Breed-related disease: Bull Terrier

John K. Rosembert

Descended from the extinct old English bulldog and Manchester terrier, the bull terrier was originally bred to help control vermin and to fight in the blood sports of bull and bear baiting. Today’s iteration looks as different as he behaves. With the most recognizable feature is its head, described as ‘egg-shaped head’, when viewed from the front; the top of the skull is almost flat. The profile curves gently downwards from the top of the skull to the tip of the nose, which is black and bent downwards at the tip, with well-developed nostrils. The lower jaw is deep and strong. The unique triangular eyes are small, dark, and deep-set, it is a very recognizable breed.

The Bull Terrier is a people dog, plain and simple. He’s happiest when he’s with his family so he’s a terrible choice for an outdoor dog. However, that isn’t to say he wants to lie adoringly at your feet. He’d much rather you got up and came outside with him, and went on a short stroll of, say, 10 miles.

Those excursions might be a lot more fun if he weren’t an infamous leash-tugger with a tendency to go chasing after every dog, cat and squirrel he sees. Be prepared to train him to listen to you – something he’ll have a hard time seeing the value of much of the time.

Training isn’t optional with this breed, unless the idea of a dog weighing between 45 and 80 pounds dragging you all over the neighborhood and ignoring every word you say in your own house appeals to you. Train your Bull Terrier from puppyhood on, with an emphasis on consistency, and you’ll have a well-behaved, well-socialized canine family member.
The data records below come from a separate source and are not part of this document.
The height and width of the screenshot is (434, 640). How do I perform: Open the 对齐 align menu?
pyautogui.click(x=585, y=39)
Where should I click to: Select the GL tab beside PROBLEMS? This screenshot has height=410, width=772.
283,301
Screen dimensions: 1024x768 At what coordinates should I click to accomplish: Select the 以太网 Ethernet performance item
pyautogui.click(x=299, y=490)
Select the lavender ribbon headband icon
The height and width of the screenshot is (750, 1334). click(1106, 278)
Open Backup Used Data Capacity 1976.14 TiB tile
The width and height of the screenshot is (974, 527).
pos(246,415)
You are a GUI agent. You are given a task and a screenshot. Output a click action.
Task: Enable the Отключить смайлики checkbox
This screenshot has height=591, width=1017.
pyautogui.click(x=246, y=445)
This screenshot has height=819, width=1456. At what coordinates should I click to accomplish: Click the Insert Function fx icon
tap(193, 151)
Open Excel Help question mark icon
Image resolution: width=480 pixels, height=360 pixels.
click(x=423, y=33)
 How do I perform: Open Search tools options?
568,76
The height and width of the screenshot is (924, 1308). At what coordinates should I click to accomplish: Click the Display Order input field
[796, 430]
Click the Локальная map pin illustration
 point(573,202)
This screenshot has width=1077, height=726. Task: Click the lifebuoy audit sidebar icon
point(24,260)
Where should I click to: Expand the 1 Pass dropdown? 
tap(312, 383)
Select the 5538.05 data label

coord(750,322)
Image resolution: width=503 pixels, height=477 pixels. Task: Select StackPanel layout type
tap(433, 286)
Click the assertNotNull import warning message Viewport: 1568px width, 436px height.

Bull terriers can be protective, especially if they think their family is in danger, so be sure to socialize them around strangers and don’t encourage aggressive or guarding behavior. They can also be protective of their own space, toys, and food. This behavior must be caught early and corrected consistently, as it can lead to serious behavior problems.

Common Bull Terrier Diseases & Conditions

Symptoms, diagnosis and treatment

Patella luxation.  Affects Bull Terriers quite often and is simply a disorder that causes the dislocation of the kneecap.

Heart Defects and Heart Disease.  Heart defects in Bull Terriers are also quite common and can include cardiac valves that leak or valves that are too narrow to transport blood in the required amount. These defects can result in heart murmurs or irregular heartbeats. Symptoms to look out for include: coughing, lethargic behavior, excessive weight loss or weight gain and distressed breathing. See a vet for assistance if you are observing any of these signs.

Polycystic Kidney Disease (PKD).  PKD affects both the Bull Terrier and the Miniature Bull Terrier. It’s a condition that is inherited and symptoms can start to show at a young age. Polycystic Kidney Disease causes cysts of fluid to form in the kidneys, obstructing them from functioning properly. Look for symptoms like: poor appetite, vomiting, drinking excessively, dry or pale gums and lethargic behavior.

Deafness, like any breed, occurs in Bull Terriers and can be detected from as early as four weeks of age. If you believe your Bull Terrier is suffering from a loss of hearing, your vet can perform some tests to determine the situation.